- Born: Alexandra Rosamund Cartañá-Marks 7 April 1983 (age 43) Sussex, England
- Education: Ardingly College University of Westminster University of Greenwich
- Occupations: Singer-songwriter, actress
- Years active: 2003–present
- Spouse: Beau Black ​(m. 2011)​
- Children: 1
- Relatives: Jay Black (father-in-law)
- Musical career
- Genres: Latin, Pop, Neo soul, World Music
- Label: EMI (2003–2005)
- Website: www.alexcartana.com

= Alex Cartañá =

Alex Cartañá (born Alexandra Rosamund Cartañá-Marks; 7 April 1983) is a British singer-songwriter and actress of Spanish descent. Cartañá first came to fame in 2003 as the featured artist and co-writer of the hit dance record, "Shake It (Move a Little Closer)", which peaked at No. 16 in the UK Singles Chart.

==Early years and influences==

She was born to a British mother and Spanish father, and was raised on the island of Mallorca.

Cartañá spent her academic years between both English and Spanish educational systems, making her fully bilingual from a toddler. She is also able to speak Catalan.

Cartañá’s academic career began in a small farming, rurally-located British school in Mallorca – The Academy – English Preparatory School. At 11 years of age, she moved to a strict Spanish Catholic School in the centre of Palma – Colegio San Cayetano. By the age of 17 she had convinced her parents to transfer her into the British schooling system, this time attending Ardingly College, a British Boarding school in West Sussex, so she could study Performing Arts. It would be here that Cartañá would start developing her performance skills through theatre studies, speech and drama lessons, and an acting course with LAMDA, as well as forming the school's first gospel choir who, in their spare time, practiced songs such as Whitney Houston's version of "Jesus Loves Me" and mimicking En Vogue's "Does Anybody Hear Me".

Her father's love for world music, including Spanish flamenco and Brazilian bossa nova, would instill a tropical and exotic feel to her music. A Spanish pop and American popular music influence also could be heard during her early years. Later on she would be captivated by mainstream R&B and hip hop, which, in her own words, has been described as "my childhood deprivation, which I had been longing to hear all my life! The missing part of the puzzle!" Her influences have included Gloria Estefan, Mariah Carey, Whitney Houston, Michael Jackson, Madonna, Toni Braxton, Boyz II Men, Stevie Wonder, Cece Winans, Nat King Cole, Mary Wells, her mother's all-time-favourite Marvin Gaye, Aretha Franklin, Randy Crawford, Roberta Flack, Gladys Knight & the Pips, Diana Ross & The Supremes, Alejandro Sanz, Rosario Flores, Mary J. Blige, and many more.

Cartañá attended the University of Greenwich in her first year of her BA Business Studies and E-Commerce degree, but would move to the University of Westminster in her second year, after achieving first-class grades.

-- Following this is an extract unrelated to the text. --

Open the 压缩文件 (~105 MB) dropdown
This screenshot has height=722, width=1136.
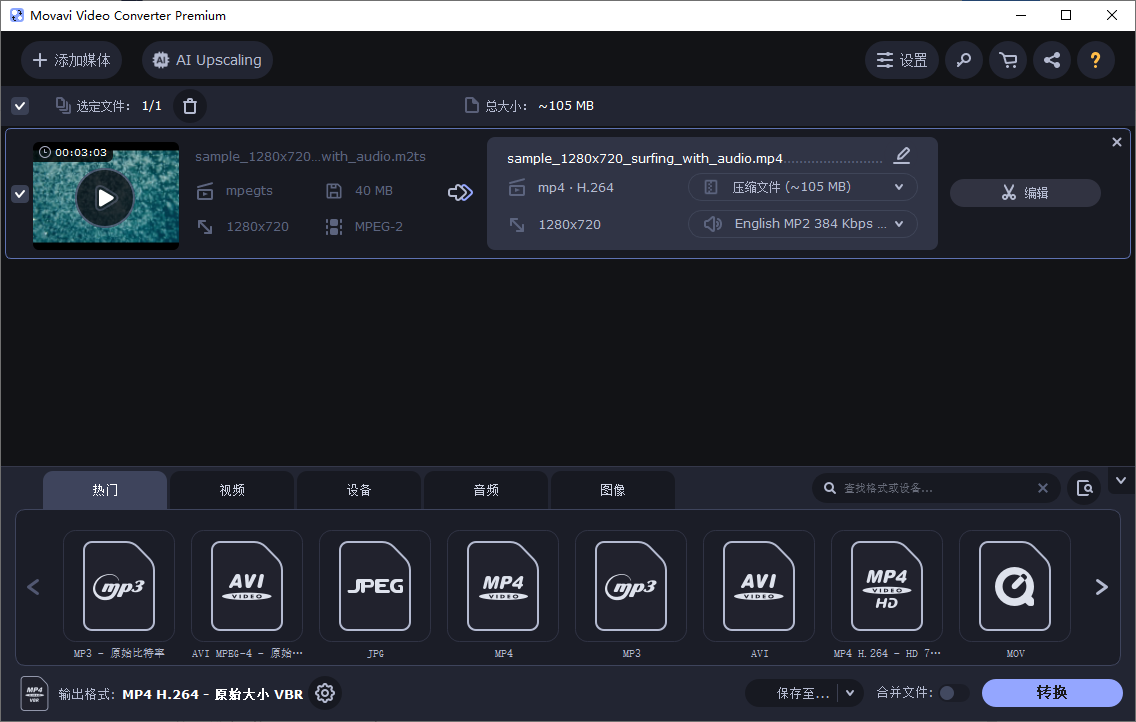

It was during her time there that she would first enter the music business by working in her sandwich year for a London-based management company, JBS Management & Hardzone Marketing. Whilst working as a club promoter for Def Jam Records and Death Row Records, as well as marketing various British musicians, Cartañá came into contact with Big Brovaz and first struck a friendship with Dino McIntosh. Another songwriter Cartañá would become friends with was Ali Tennant, known for writing hits for Westlife, Boyzone and Blue. Tennant assisted Cartañá in making her first demo. Cartañá returned to complete her fourth and final year at the University of Westminster and graduated in the fall of 2002.

==Career==

==="Shake It (Move a Little Closer)"===
In mid-2003, only months after signing with EMI, the opportunity of co-writing and featuring on an already instrumental dance track arose. She co-wrote and performed on "Shake It (Move a Little Closer)" by Lee-Cabrera (the New York production duo of Steven Lee and Albert Cabrera, erstwhile collaborators with Aretha Franklin, Brian McKnight and Tori Amos) for Credence/EMI UK, and supported by the BBC Radio 1 DJ Pete Tong. Cartañá flew to Malaga to shoot a video and perform in front of fans at the Radio 1 Road Show in Ibiza. The single, released on 26 August 2003, reached No. 16 in the UK Singles Chart. Her friendship with Albert Cabrera would lead the way for a second collaboration a few years later.

===The EMI years===
Her first solo single released under the EMI label was in April 2004 with "Hey Papi". The title and introduction showcased her Spanish heritage, and the sentiment of the song was inspired by the relationship between Cartañá and her father, whom, after the death of her elder sister, became over-protective. "Hey Papi" peaked at No. 34 in the UK chart. The video was directed by American director Charles Mehling, also known for directing James Morrison's "One Last Chance" video. This would be her last piece of music to be released under the EMI label, as difficulties in decision-making towards her second single would start to take artist and label as well as her then management in different directions, also triggering uncertainty amongst all of those involved. An amicable decision was finally made in 2005, to allow Cartañá to walk away from her deal after almost eight months of deliberation. Two months after this major transition, Cartañá also left her management team.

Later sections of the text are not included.